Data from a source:
.....

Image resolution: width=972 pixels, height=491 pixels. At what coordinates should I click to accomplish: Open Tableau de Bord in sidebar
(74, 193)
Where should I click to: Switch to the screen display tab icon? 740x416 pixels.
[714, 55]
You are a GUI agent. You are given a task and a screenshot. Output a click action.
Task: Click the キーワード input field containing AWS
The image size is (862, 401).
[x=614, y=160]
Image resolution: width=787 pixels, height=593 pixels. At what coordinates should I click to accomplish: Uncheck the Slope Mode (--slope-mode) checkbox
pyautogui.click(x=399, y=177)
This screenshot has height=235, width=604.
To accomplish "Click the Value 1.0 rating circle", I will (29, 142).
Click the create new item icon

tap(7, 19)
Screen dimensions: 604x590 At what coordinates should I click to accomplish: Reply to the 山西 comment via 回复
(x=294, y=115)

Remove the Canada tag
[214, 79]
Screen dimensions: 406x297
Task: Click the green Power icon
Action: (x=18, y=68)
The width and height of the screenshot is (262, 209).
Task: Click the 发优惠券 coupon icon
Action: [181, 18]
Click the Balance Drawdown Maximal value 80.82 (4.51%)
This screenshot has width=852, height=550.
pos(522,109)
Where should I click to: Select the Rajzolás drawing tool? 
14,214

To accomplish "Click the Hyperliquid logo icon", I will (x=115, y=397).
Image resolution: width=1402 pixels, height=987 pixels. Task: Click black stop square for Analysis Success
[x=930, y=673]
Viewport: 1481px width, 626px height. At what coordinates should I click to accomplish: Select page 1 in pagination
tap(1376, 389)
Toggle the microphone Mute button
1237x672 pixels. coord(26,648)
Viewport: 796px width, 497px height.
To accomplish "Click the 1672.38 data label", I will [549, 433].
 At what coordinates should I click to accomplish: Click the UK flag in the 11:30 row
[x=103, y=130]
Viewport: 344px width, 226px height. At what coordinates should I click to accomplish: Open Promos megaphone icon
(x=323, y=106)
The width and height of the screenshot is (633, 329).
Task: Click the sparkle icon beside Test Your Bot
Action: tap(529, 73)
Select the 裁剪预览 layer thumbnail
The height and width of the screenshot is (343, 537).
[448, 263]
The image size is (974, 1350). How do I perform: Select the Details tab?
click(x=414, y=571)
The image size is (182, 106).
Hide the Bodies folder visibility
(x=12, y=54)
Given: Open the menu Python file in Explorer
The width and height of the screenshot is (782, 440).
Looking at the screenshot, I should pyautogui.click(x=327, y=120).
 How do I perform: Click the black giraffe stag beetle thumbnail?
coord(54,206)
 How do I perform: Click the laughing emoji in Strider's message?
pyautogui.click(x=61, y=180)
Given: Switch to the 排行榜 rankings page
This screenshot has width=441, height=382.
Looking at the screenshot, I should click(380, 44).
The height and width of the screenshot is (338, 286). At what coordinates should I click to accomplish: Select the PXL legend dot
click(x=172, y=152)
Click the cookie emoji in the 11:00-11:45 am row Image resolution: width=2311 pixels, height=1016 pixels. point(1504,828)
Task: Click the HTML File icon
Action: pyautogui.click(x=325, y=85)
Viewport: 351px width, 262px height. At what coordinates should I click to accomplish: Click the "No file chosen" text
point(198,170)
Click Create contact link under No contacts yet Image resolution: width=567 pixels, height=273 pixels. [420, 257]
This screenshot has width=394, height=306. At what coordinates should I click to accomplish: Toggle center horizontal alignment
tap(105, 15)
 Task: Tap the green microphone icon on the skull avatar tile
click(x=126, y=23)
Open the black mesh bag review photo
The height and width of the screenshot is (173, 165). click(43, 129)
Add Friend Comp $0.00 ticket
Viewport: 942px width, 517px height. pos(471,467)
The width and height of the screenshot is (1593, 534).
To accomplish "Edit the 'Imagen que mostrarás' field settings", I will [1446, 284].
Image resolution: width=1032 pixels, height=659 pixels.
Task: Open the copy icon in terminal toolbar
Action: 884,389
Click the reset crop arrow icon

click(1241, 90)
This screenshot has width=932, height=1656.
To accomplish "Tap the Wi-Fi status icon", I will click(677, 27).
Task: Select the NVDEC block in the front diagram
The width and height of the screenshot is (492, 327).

.....

What is asked: Replace "Where should I click to" with "Which point should I click to" everywhere in the data above, and keep every other line as it is.

Problem solution:
Image resolution: width=972 pixels, height=491 pixels. At what coordinates should I click to accomplish: Open Tableau de Bord in sidebar
(74, 193)
Which point should I click to: Switch to the screen display tab icon? 740x416 pixels.
[714, 55]
You are a GUI agent. You are given a task and a screenshot. Output a click action.
Task: Click the キーワード input field containing AWS
The image size is (862, 401).
[x=614, y=160]
Image resolution: width=787 pixels, height=593 pixels. At what coordinates should I click to accomplish: Uncheck the Slope Mode (--slope-mode) checkbox
pyautogui.click(x=399, y=177)
This screenshot has height=235, width=604.
To accomplish "Click the Value 1.0 rating circle", I will (29, 142).
Click the create new item icon

tap(7, 19)
Screen dimensions: 604x590 At what coordinates should I click to accomplish: Reply to the 山西 comment via 回复
(x=294, y=115)

Remove the Canada tag
[214, 79]
Screen dimensions: 406x297
Task: Click the green Power icon
Action: (x=18, y=68)
The width and height of the screenshot is (262, 209).
Task: Click the 发优惠券 coupon icon
Action: [181, 18]
Click the Balance Drawdown Maximal value 80.82 (4.51%)
This screenshot has width=852, height=550.
pos(522,109)
Which point should I click to: Select the Rajzolás drawing tool? 
14,214

To accomplish "Click the Hyperliquid logo icon", I will (x=115, y=397).
Image resolution: width=1402 pixels, height=987 pixels. Task: Click black stop square for Analysis Success
[x=930, y=673]
Viewport: 1481px width, 626px height. At what coordinates should I click to accomplish: Select page 1 in pagination
tap(1376, 389)
Toggle the microphone Mute button
1237x672 pixels. coord(26,648)
Viewport: 796px width, 497px height.
To accomplish "Click the 1672.38 data label", I will [549, 433].
 At what coordinates should I click to accomplish: Click the UK flag in the 11:30 row
[x=103, y=130]
Viewport: 344px width, 226px height. At what coordinates should I click to accomplish: Open Promos megaphone icon
(x=323, y=106)
The width and height of the screenshot is (633, 329).
Task: Click the sparkle icon beside Test Your Bot
Action: tap(529, 73)
Select the 裁剪预览 layer thumbnail
The height and width of the screenshot is (343, 537).
[448, 263]
The image size is (974, 1350). How do I perform: Select the Details tab?
click(x=414, y=571)
The image size is (182, 106).
Hide the Bodies folder visibility
(x=12, y=54)
Given: Open the menu Python file in Explorer
The width and height of the screenshot is (782, 440).
Looking at the screenshot, I should pyautogui.click(x=327, y=120).
 How do I perform: Click the black giraffe stag beetle thumbnail?
coord(54,206)
 How do I perform: Click the laughing emoji in Strider's message?
pyautogui.click(x=61, y=180)
Given: Switch to the 排行榜 rankings page
This screenshot has width=441, height=382.
Looking at the screenshot, I should click(380, 44).
The height and width of the screenshot is (338, 286). At what coordinates should I click to accomplish: Select the PXL legend dot
click(x=172, y=152)
Click the cookie emoji in the 11:00-11:45 am row Image resolution: width=2311 pixels, height=1016 pixels. point(1504,828)
Task: Click the HTML File icon
Action: pyautogui.click(x=325, y=85)
Viewport: 351px width, 262px height. At what coordinates should I click to accomplish: Click the "No file chosen" text
point(198,170)
Click Create contact link under No contacts yet Image resolution: width=567 pixels, height=273 pixels. [420, 257]
This screenshot has width=394, height=306. At what coordinates should I click to accomplish: Toggle center horizontal alignment
tap(105, 15)
 Task: Tap the green microphone icon on the skull avatar tile
click(x=126, y=23)
Open the black mesh bag review photo
The height and width of the screenshot is (173, 165). click(43, 129)
Add Friend Comp $0.00 ticket
Viewport: 942px width, 517px height. pos(471,467)
The width and height of the screenshot is (1593, 534).
To accomplish "Edit the 'Imagen que mostrarás' field settings", I will [1446, 284].
Image resolution: width=1032 pixels, height=659 pixels.
Task: Open the copy icon in terminal toolbar
Action: 884,389
Click the reset crop arrow icon

click(1241, 90)
This screenshot has width=932, height=1656.
To accomplish "Tap the Wi-Fi status icon", I will click(677, 27).
Task: Select the NVDEC block in the front diagram
The width and height of the screenshot is (492, 327).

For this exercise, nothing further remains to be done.